The Ministry of Defence (MoD) on Tuesday uploaded the second draft of the Defence Procurement Procedure (DPP), 2020, on its website inviting suggestions and comments from the stakeholders and general public by August 10.
It is based on the first draft that attracted comments from the services and various stakeholders running into more than 10,000 pages. A review committee finalised the second draft based on the first one. It is driven by tenets of the defence reforms announced as part of the "Atmanirbhar Bharat Abhiyan," says a ministry press release.
The draft envisages that the MoD will notify a list of weapons/platforms banned for import and updated from time to time to promote domestic industry.

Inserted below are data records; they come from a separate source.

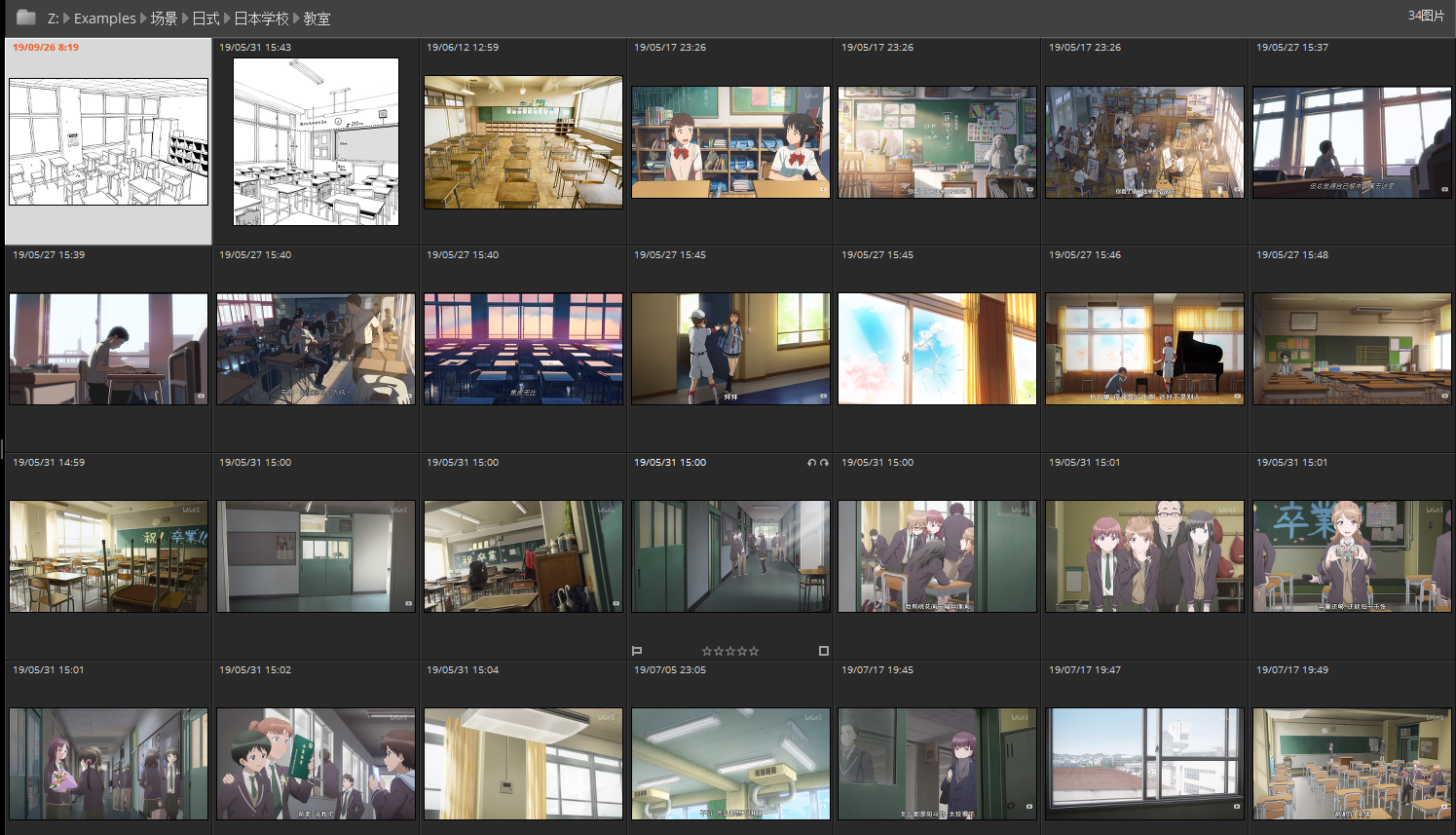Select the piano room thumbnail
The width and height of the screenshot is (1456, 835).
tap(1144, 349)
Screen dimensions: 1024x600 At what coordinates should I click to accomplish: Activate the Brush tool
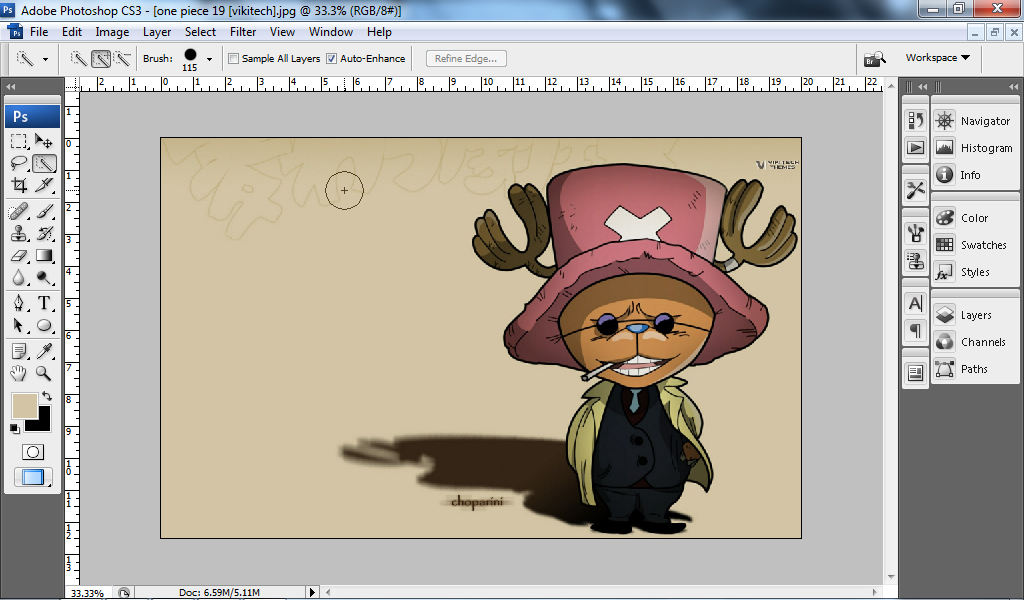click(x=45, y=210)
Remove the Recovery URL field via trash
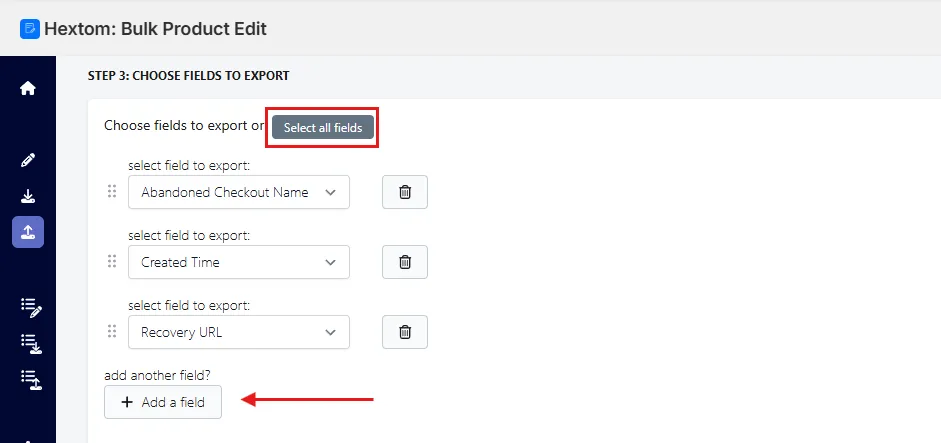941x443 pixels. tap(405, 332)
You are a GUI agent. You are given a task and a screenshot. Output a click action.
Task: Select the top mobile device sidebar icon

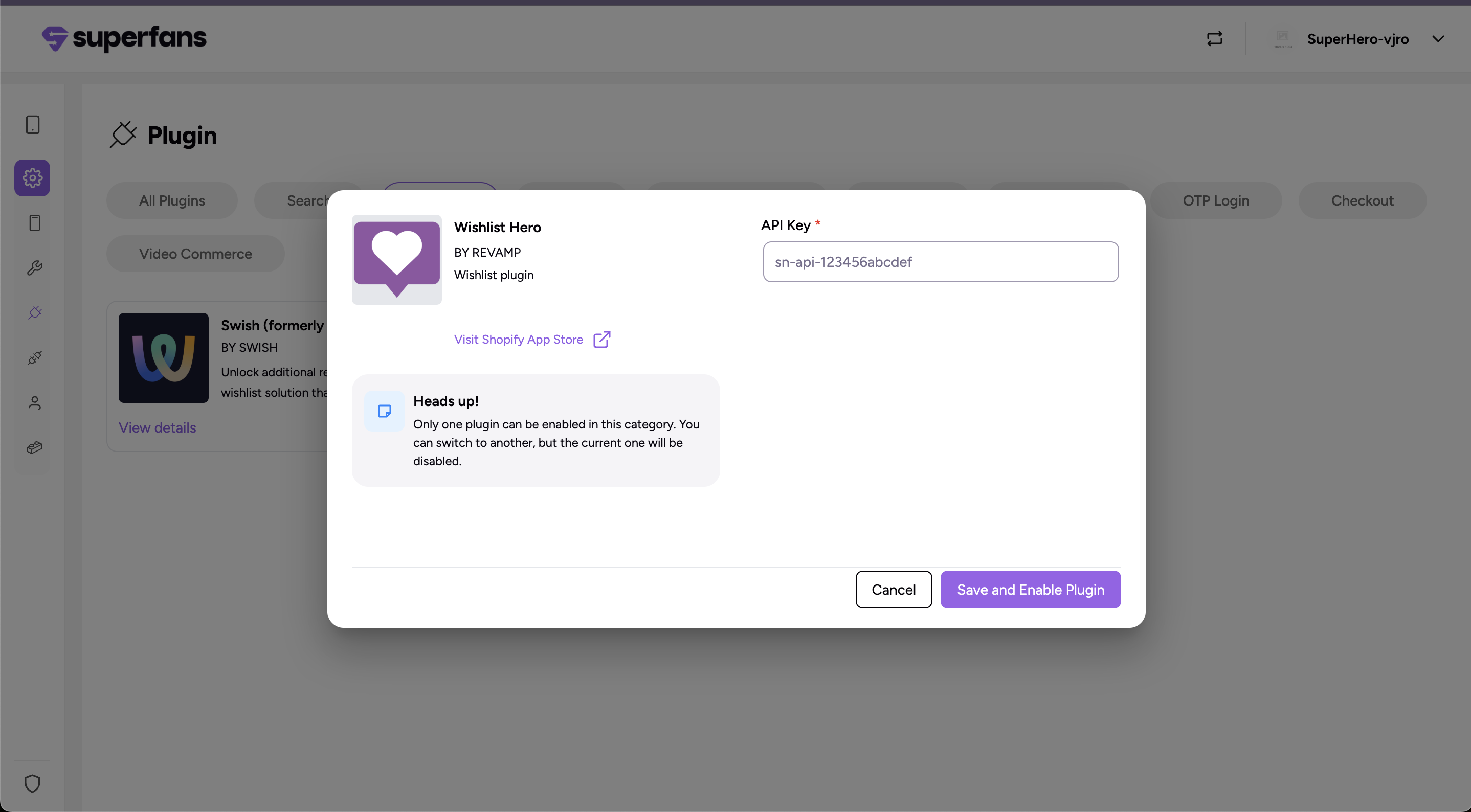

It also for the first time envisages leasing to possess and operate the military assets without owning them in addition to the existing 'Buy' and 'Make' categories, saying it will be useful to substitute huge initial capital outlays with periodical rental payments. The vendors have to fill up the proforma detailing the indigenous and foreign contents in each contract.
The proposed new policy envisages three kinds of acquisitions – long term integrated perspective plan of 15 years, five-year services capital acquisition plan and 2-year annual acquisition plan – and lays down the planning processes at these three levels. It also calls for independent external monitors to examine referrals by the ministry or suo moto complaints by vendors or any other agency.
The defence acquisition procedure (DAP), which will supersede the Defence Procurement Procedure, 2016 coming into effect from September 1, 2020 and remain in force till August 31, 2025, is envisaged in the draft covers all capital acquisitions, both from indigenous sources and ex-import, except for medical equipment, and how it will apply to the ongoing purchases. It envisages re-designation in the acquisition wing of the Defence Ministry as additional director generals and deputy directors general. Procurement of goods and services is laid down under the DAP but procurements through any other procedure would require approval of the Defence Acquisition Council (DAC) for each such case.
The capital acquisitions are classified as buy, buy & make, leasing, make, design and development and strategic partnership model. The draft envisages a simplified procedure for replenishment or repairs or refits of recurring nature entailing high cost and longer service life. It envisages priority of all requirements as (1) Buy (Indian-IDDM - Indigenously Designed, Developed and Manufactured), (2) Buy (Indian), (3) Buy & Make (Indian), (4) Buy & Make, (5) Buy (Global - Manufacture in India) and (6) Buy (Global). Each category is explained in detail in the draft.
It also calls for offset clause for buy & make and buy (global) categories where the cost of buy portion is Rs 2,000 crore or more and provides for conditions in which the offset clause will be waived. It defines who will be the Indian vendor, based on the indigenous content, who will have 30% or more under Buy (Global) category but with no foreign vendor, and 50% or more in case of other categories.